▶ _WHAT YOU HAVE TO DO_: Output the data once more, exactly as given.

━━━━━━━━━━━━━━━━━━━━

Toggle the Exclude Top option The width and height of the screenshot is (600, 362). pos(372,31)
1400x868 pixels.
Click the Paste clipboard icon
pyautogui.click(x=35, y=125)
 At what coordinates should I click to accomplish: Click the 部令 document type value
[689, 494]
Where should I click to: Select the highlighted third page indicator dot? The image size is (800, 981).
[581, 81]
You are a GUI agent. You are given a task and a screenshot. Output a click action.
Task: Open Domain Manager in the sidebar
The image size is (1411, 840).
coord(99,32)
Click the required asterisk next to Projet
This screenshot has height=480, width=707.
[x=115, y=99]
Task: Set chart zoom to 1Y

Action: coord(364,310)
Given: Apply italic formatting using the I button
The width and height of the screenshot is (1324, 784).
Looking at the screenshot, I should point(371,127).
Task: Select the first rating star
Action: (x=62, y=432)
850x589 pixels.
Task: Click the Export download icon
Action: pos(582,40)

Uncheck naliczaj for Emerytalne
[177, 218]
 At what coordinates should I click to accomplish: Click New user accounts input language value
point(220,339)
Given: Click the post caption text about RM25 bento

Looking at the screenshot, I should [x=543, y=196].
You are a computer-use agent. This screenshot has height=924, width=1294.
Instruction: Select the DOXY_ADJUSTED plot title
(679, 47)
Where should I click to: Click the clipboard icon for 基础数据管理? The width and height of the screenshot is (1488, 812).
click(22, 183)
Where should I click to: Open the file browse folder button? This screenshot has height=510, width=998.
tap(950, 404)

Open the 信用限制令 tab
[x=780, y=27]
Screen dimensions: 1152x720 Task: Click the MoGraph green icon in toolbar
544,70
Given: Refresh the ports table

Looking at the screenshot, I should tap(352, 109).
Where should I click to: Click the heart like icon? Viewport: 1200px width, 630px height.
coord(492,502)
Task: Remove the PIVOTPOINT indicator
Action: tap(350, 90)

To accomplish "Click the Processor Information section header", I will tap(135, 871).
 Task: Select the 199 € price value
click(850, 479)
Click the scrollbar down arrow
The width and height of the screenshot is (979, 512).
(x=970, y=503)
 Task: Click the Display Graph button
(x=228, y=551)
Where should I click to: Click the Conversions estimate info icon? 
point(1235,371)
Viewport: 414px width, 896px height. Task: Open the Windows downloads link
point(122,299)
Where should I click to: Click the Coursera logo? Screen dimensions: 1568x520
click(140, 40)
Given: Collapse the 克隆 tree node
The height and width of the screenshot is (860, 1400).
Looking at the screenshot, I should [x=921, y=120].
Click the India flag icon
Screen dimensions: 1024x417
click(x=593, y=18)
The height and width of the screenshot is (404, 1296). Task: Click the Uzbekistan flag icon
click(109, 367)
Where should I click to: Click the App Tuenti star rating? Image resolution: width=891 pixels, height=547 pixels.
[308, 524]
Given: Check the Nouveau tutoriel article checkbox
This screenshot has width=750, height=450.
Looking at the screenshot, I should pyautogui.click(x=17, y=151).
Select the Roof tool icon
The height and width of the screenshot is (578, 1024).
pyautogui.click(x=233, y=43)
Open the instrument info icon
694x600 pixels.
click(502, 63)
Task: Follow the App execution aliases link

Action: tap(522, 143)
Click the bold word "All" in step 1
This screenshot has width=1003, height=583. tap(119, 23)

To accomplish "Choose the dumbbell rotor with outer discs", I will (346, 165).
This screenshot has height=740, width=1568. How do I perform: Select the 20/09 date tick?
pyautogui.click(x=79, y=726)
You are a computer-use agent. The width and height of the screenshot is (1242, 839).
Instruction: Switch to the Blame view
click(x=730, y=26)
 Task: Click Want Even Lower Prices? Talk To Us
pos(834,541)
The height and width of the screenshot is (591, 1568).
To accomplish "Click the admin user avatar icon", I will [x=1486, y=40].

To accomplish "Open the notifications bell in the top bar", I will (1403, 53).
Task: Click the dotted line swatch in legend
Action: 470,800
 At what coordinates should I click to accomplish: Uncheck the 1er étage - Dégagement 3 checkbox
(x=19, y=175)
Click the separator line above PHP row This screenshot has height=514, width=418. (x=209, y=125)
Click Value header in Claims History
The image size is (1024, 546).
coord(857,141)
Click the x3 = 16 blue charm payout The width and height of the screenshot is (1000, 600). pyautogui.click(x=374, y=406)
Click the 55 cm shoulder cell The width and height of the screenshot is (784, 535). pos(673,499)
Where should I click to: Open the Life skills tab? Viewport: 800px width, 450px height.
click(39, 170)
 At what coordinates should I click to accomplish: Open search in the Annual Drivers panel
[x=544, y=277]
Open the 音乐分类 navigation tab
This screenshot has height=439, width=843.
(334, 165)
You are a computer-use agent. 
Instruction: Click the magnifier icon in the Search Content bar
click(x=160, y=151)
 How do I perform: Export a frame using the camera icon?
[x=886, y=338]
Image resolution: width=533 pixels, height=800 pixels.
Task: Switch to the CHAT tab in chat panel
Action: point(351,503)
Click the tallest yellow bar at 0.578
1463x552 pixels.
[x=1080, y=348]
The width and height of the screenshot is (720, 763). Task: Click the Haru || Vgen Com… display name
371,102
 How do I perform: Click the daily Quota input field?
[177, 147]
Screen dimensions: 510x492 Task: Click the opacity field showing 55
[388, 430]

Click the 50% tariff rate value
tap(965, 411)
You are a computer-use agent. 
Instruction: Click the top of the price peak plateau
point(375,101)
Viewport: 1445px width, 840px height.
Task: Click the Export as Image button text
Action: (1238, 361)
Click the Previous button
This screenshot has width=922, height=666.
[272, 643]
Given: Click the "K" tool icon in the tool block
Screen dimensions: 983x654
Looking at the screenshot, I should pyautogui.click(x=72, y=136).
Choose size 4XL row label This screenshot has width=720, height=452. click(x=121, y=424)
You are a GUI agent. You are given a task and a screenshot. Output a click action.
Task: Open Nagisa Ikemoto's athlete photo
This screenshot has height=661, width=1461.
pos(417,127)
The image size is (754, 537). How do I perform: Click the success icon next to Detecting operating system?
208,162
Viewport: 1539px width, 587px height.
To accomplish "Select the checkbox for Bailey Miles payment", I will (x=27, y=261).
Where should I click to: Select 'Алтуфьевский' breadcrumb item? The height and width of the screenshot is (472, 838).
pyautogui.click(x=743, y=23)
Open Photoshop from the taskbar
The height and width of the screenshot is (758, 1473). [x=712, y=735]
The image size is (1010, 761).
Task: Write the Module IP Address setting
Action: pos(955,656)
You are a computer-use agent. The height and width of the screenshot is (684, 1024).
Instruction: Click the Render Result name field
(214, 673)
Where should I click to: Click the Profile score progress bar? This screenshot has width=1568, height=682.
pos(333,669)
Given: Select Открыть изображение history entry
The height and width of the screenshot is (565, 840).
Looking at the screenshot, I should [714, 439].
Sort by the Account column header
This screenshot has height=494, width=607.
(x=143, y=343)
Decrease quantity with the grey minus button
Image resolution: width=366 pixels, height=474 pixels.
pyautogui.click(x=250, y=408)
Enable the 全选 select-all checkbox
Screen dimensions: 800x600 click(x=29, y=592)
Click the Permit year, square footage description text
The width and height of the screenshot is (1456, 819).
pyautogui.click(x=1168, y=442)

━━━━━━━━━━━━━━━━━━━━

▶ _YOUR SOLUTION_:
Toggle the Exclude Top option The width and height of the screenshot is (600, 362). pos(372,31)
1400x868 pixels.
Click the Paste clipboard icon
pyautogui.click(x=35, y=125)
 At what coordinates should I click to accomplish: Click the 部令 document type value
[689, 494]
Where should I click to: Select the highlighted third page indicator dot? The image size is (800, 981).
[581, 81]
You are a GUI agent. You are given a task and a screenshot. Output a click action.
Task: Open Domain Manager in the sidebar
The image size is (1411, 840).
coord(99,32)
Click the required asterisk next to Projet
This screenshot has height=480, width=707.
[x=115, y=99]
Task: Set chart zoom to 1Y

Action: coord(364,310)
Given: Apply italic formatting using the I button
The width and height of the screenshot is (1324, 784).
Looking at the screenshot, I should point(371,127).
Task: Select the first rating star
Action: (x=62, y=432)
850x589 pixels.
Task: Click the Export download icon
Action: pos(582,40)

Uncheck naliczaj for Emerytalne
[177, 218]
 At what coordinates should I click to accomplish: Click New user accounts input language value
point(220,339)
Given: Click the post caption text about RM25 bento

Looking at the screenshot, I should [x=543, y=196].
You are a computer-use agent. This screenshot has height=924, width=1294.
Instruction: Select the DOXY_ADJUSTED plot title
(679, 47)
Where should I click to: Click the clipboard icon for 基础数据管理? The width and height of the screenshot is (1488, 812).
click(22, 183)
Where should I click to: Open the file browse folder button? This screenshot has height=510, width=998.
tap(950, 404)

Open the 信用限制令 tab
[x=780, y=27]
Screen dimensions: 1152x720 Task: Click the MoGraph green icon in toolbar
544,70
Given: Refresh the ports table

Looking at the screenshot, I should tap(352, 109).
Where should I click to: Click the heart like icon? Viewport: 1200px width, 630px height.
coord(492,502)
Task: Remove the PIVOTPOINT indicator
Action: tap(350, 90)

To accomplish "Click the Processor Information section header", I will tap(135, 871).
 Task: Select the 199 € price value
click(850, 479)
Click the scrollbar down arrow
The width and height of the screenshot is (979, 512).
(x=970, y=503)
 Task: Click the Display Graph button
(x=228, y=551)
Where should I click to: Click the Conversions estimate info icon? 
point(1235,371)
Viewport: 414px width, 896px height. Task: Open the Windows downloads link
point(122,299)
Where should I click to: Click the Coursera logo? Screen dimensions: 1568x520
click(140, 40)
Given: Collapse the 克隆 tree node
The height and width of the screenshot is (860, 1400).
Looking at the screenshot, I should [x=921, y=120].
Click the India flag icon
Screen dimensions: 1024x417
click(x=593, y=18)
The height and width of the screenshot is (404, 1296). Task: Click the Uzbekistan flag icon
click(109, 367)
Where should I click to: Click the App Tuenti star rating? Image resolution: width=891 pixels, height=547 pixels.
[308, 524]
Given: Check the Nouveau tutoriel article checkbox
This screenshot has width=750, height=450.
Looking at the screenshot, I should pyautogui.click(x=17, y=151).
Select the Roof tool icon
The height and width of the screenshot is (578, 1024).
pyautogui.click(x=233, y=43)
Open the instrument info icon
694x600 pixels.
click(502, 63)
Task: Follow the App execution aliases link

Action: tap(522, 143)
Click the bold word "All" in step 1
This screenshot has width=1003, height=583. tap(119, 23)

To accomplish "Choose the dumbbell rotor with outer discs", I will (346, 165).
This screenshot has height=740, width=1568. How do I perform: Select the 20/09 date tick?
pyautogui.click(x=79, y=726)
You are a computer-use agent. The width and height of the screenshot is (1242, 839).
Instruction: Switch to the Blame view
click(x=730, y=26)
 Task: Click Want Even Lower Prices? Talk To Us
pos(834,541)
The height and width of the screenshot is (591, 1568).
To accomplish "Click the admin user avatar icon", I will [x=1486, y=40].

To accomplish "Open the notifications bell in the top bar", I will (1403, 53).
Task: Click the dotted line swatch in legend
Action: 470,800
 At what coordinates should I click to accomplish: Uncheck the 1er étage - Dégagement 3 checkbox
(x=19, y=175)
Click the separator line above PHP row This screenshot has height=514, width=418. (x=209, y=125)
Click Value header in Claims History
The image size is (1024, 546).
coord(857,141)
Click the x3 = 16 blue charm payout The width and height of the screenshot is (1000, 600). pyautogui.click(x=374, y=406)
Click the 55 cm shoulder cell The width and height of the screenshot is (784, 535). pos(673,499)
Where should I click to: Open the Life skills tab? Viewport: 800px width, 450px height.
click(39, 170)
 At what coordinates should I click to accomplish: Open search in the Annual Drivers panel
[x=544, y=277]
Open the 音乐分类 navigation tab
This screenshot has height=439, width=843.
(334, 165)
You are a computer-use agent. 
Instruction: Click the magnifier icon in the Search Content bar
click(x=160, y=151)
 How do I perform: Export a frame using the camera icon?
[x=886, y=338]
Image resolution: width=533 pixels, height=800 pixels.
Task: Switch to the CHAT tab in chat panel
Action: point(351,503)
Click the tallest yellow bar at 0.578
1463x552 pixels.
[x=1080, y=348]
The width and height of the screenshot is (720, 763). Task: Click the Haru || Vgen Com… display name
371,102
 How do I perform: Click the daily Quota input field?
[177, 147]
Screen dimensions: 510x492 Task: Click the opacity field showing 55
[388, 430]

Click the 50% tariff rate value
tap(965, 411)
You are a computer-use agent. 
Instruction: Click the top of the price peak plateau
point(375,101)
Viewport: 1445px width, 840px height.
Task: Click the Export as Image button text
Action: (1238, 361)
Click the Previous button
This screenshot has width=922, height=666.
[272, 643]
Given: Click the "K" tool icon in the tool block
Screen dimensions: 983x654
Looking at the screenshot, I should pyautogui.click(x=72, y=136).
Choose size 4XL row label This screenshot has width=720, height=452. click(x=121, y=424)
You are a GUI agent. You are given a task and a screenshot. Output a click action.
Task: Open Nagisa Ikemoto's athlete photo
This screenshot has height=661, width=1461.
pos(417,127)
The image size is (754, 537). How do I perform: Click the success icon next to Detecting operating system?
208,162
Viewport: 1539px width, 587px height.
To accomplish "Select the checkbox for Bailey Miles payment", I will (x=27, y=261).
Where should I click to: Select 'Алтуфьевский' breadcrumb item? The height and width of the screenshot is (472, 838).
pyautogui.click(x=743, y=23)
Open Photoshop from the taskbar
The height and width of the screenshot is (758, 1473). [x=712, y=735]
The image size is (1010, 761).
Task: Write the Module IP Address setting
Action: pos(955,656)
You are a computer-use agent. The height and width of the screenshot is (684, 1024).
Instruction: Click the Render Result name field
(214, 673)
Where should I click to: Click the Profile score progress bar? This screenshot has width=1568, height=682.
pos(333,669)
Given: Select Открыть изображение history entry
The height and width of the screenshot is (565, 840).
Looking at the screenshot, I should [714, 439].
Sort by the Account column header
This screenshot has height=494, width=607.
(x=143, y=343)
Decrease quantity with the grey minus button
Image resolution: width=366 pixels, height=474 pixels.
pyautogui.click(x=250, y=408)
Enable the 全选 select-all checkbox
Screen dimensions: 800x600 click(x=29, y=592)
Click the Permit year, square footage description text
The width and height of the screenshot is (1456, 819).
pyautogui.click(x=1168, y=442)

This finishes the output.